『た・ま・ご』(作:ケビン・ヘンクス/訳:中川ひろたか、2021年 光村教育図書)は、2017年にアメリカで出版された絵本 Egg の日本語版。ページをめくるたびに静かに展開する物語と、やさしい色使いが印象的です。4つ並んだたまごのうち、3つはかわいい小鳥に。最後のひとつから現れたのは、なんとワニ!びっくりして逃げる小鳥たち、しょんぼりするワニ…。だけどそのあと、小さな奇跡のような心の交流が生まれます。言葉は少なめだけど、絵だけでしっかり伝わる優しい世界。小さな子も大人も、きっとじんわり癒される一冊です。
略歴
ケビン・ヘンクス
ケビン・ヘンクス(Kevin Henkes)は1960年、アメリカ・ウィスコンシン州生まれ。作家・イラストレーターとして数多くの絵本や児童文学を手がけています。『リリーのぼうし』や『ふつうに学校へいくふつうの日』など、子どもたちの気持ちに寄り添う繊細な作風が特徴。2005年に『Kitten’s First Full Moon』でコールデコット賞を受賞。静かで優しいストーリーテリングと温かみあるイラストで、世界中にファンの多い作家です。
中川 ひろたか(訳)
中川ひろたかさんは1954年埼玉県生まれ。シンガーソングライター、絵本作家、保育士などさまざまな顔を持つクリエイター。
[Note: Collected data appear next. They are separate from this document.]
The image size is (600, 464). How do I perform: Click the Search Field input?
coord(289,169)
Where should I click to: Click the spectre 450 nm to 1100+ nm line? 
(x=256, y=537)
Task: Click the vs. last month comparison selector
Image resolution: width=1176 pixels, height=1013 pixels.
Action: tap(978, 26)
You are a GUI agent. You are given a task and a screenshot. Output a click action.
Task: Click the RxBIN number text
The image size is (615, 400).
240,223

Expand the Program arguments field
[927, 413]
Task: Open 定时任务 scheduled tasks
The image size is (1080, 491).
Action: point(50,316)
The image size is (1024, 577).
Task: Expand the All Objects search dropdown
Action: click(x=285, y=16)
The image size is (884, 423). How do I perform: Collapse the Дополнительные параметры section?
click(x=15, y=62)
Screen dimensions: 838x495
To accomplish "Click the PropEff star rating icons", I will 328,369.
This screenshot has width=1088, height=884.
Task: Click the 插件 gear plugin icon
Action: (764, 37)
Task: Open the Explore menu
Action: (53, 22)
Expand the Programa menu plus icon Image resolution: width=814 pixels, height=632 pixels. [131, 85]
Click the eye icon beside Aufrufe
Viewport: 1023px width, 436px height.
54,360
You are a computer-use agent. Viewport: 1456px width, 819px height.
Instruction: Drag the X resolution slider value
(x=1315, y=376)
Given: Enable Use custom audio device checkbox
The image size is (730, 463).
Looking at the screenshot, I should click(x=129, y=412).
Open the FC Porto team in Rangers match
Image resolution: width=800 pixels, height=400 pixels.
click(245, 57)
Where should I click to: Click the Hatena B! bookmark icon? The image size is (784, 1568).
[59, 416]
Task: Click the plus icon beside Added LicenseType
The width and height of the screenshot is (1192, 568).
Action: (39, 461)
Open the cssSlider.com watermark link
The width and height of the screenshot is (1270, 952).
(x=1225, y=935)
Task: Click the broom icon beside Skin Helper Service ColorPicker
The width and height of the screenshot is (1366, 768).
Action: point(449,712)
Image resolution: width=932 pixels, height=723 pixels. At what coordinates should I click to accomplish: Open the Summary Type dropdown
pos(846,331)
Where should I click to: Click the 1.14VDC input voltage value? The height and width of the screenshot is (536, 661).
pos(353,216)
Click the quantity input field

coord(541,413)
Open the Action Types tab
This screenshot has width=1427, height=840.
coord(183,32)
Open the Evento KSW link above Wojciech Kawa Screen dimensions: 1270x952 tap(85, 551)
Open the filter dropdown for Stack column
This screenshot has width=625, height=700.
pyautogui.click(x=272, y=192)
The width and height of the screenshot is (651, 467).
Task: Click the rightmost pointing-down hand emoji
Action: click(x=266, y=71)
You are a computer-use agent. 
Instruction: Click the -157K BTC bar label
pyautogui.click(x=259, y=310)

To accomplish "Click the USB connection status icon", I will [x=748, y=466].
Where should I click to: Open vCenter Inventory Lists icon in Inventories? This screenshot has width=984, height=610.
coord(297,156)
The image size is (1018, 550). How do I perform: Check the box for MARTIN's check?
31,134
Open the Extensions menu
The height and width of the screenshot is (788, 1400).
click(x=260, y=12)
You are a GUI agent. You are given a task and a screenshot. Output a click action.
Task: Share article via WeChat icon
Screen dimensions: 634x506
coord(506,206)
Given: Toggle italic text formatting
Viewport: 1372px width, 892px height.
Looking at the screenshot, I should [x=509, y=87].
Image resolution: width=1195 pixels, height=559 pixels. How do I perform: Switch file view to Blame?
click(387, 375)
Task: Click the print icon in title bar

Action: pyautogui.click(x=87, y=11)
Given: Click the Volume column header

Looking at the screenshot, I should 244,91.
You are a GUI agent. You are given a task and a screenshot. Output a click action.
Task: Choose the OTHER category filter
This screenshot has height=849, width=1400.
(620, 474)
1995年に『さつまのおいも』でデビュー。また『ないた』で日本絵本賞受賞。モー・ウィレムズ作品をはじめ、翻訳絵本も多く手がけ、独自のユーモアある語り口が魅力。さらに作曲された『世界中のこどもたちが』などの歌が、保育現場でも広く親しまれています。
おすすめ対象年齢
この絵本の対象年齢はおよそ3歳から。文章はとても少なく、絵の流れで物語が進むので、はじめての絵本にもぴったりです。繰り返しや間の取り方が絶妙で、読み聞かせにも◎。小さなお子さんから、心の動きに敏感な年齢の子どもたちまで、幅広く楽しめる一冊です。
レビュー
読みはじめは静かでかわいい小鳥のお話、と思っていたら…まさかのワニ登場にビックリ!でもそのあと、小鳥たちがそっと寄り添う場面がとっても優しくて、ちょっぴり泣きそうになりました。ケビン・ヘンクスさんの絵はやわらかくて、色も少ないのに気持ちが伝わってくるのがすごい。中川ひろたかさんの訳も自然で読みやすく、小さなお子さんにもすっと届く感じです。ちがいを受け入れるやさしさ、そっと寄り添うことの大切さが、心にじんわり残る絵本です。